Welcome to RL playground!

About RL Playground

This playground is to record some result and tips from my experiment.

The name of Reinforcemnet Learning is quite comfusing. For me, I see "learning" as infrastructure, which not necessarily contains neural network.

Deep "learning" is simple one.
Reinforcemnet Learning is complex one which combines HMM.
Self-supervised learning is using multi-task trick to enhance model ability.

So by this insight, my implementation contains several modules:

Main: the "Break_out_TD_A2C". The most important implementation. It defines how the model been trained, the training method is exactly the "algorithm of Reinforcement Learning".
Model: the "RL_model". Neural network model implementation. It could be as easy as several CNN layers. Or contains complex implementation of curious-driven unit.
Module: like "octave_module". Some handy implementations are here.

Implementation Detail

The hardest part is how to compute the reward correctly. The design must rightly deal with reward, timing of training, end of game. The second one is the policy gradient loss. It is very different from the loss we use every day.

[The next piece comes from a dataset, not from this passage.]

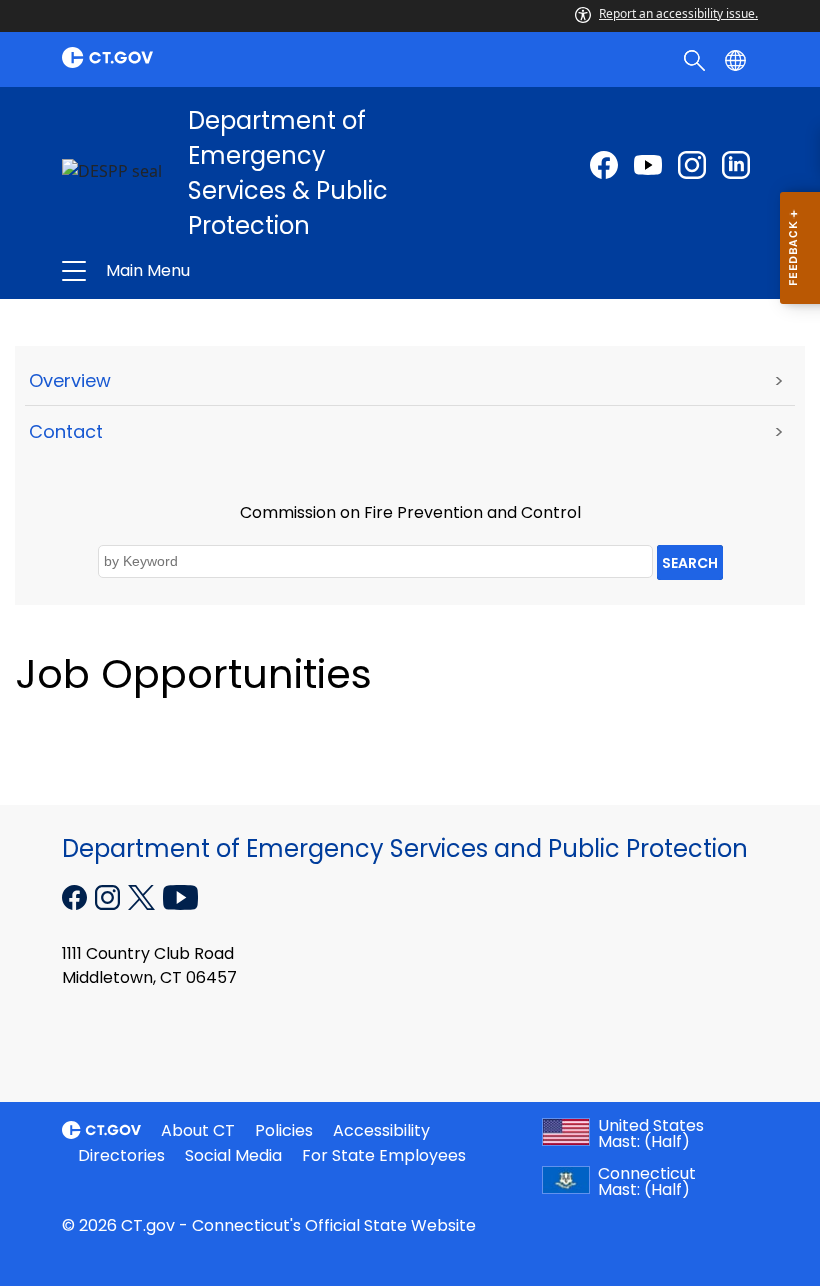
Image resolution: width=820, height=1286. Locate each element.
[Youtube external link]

Here's explain of my implementation by image:

For now, I try curiosity model to accelerate the training process:

####But#### ,Even I implement above all correctly, still I can't promise it will work perfectly for every case. For me, there's several tips to deal with conditions that model is broken.

If all probability of action stuck for every frame in the end: decrease the learning rate.
How to know that all hyperparameter are been set properly: observe the probabilities change frame by frame.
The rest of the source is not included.